Given records
[Start of Attachment]

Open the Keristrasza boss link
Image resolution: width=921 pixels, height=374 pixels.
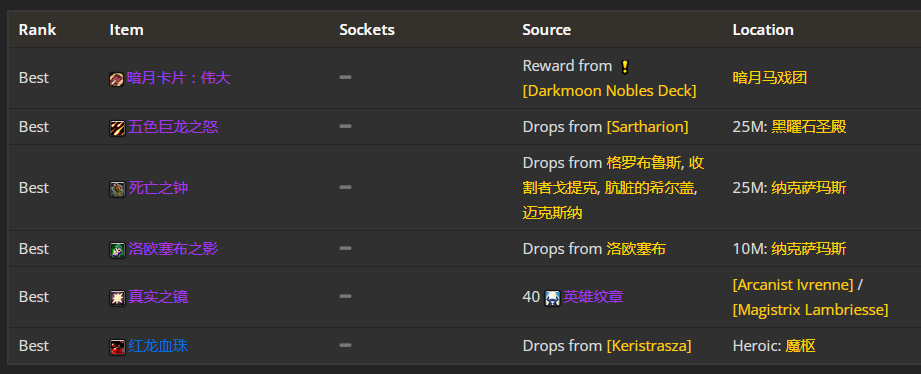pyautogui.click(x=648, y=346)
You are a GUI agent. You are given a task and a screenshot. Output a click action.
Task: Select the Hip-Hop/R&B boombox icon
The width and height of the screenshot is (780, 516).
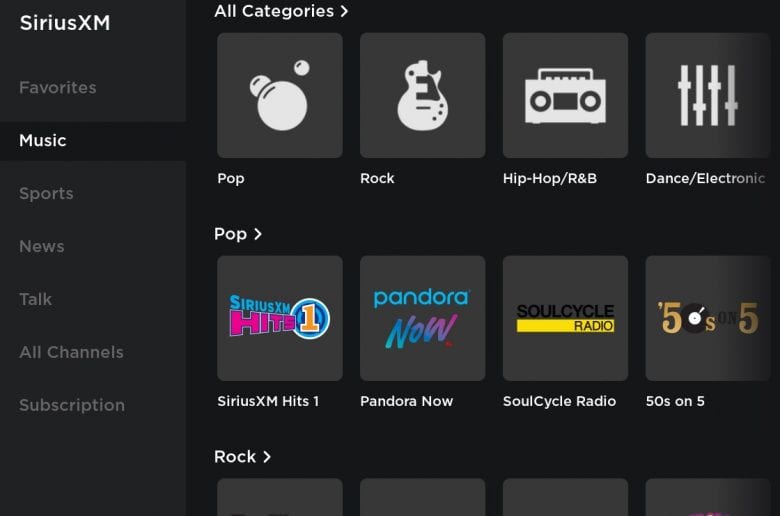(x=565, y=96)
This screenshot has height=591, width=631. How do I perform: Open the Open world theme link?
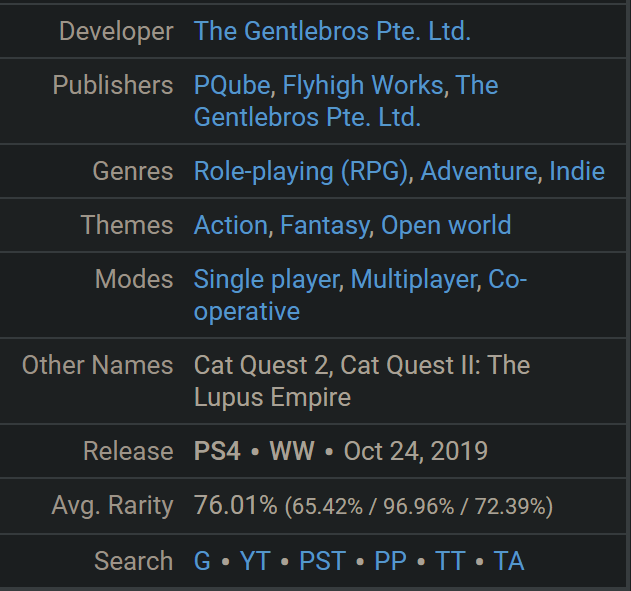pos(446,225)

[End of Attachment]

How to complete this task
Your job is to restate, word for word, only the lines from the one holding "This screenshot has" through the end of the material; pictures stay out.

Task output
This screenshot has height=591, width=631. How do I perform: Open the Open world theme link?
pos(446,225)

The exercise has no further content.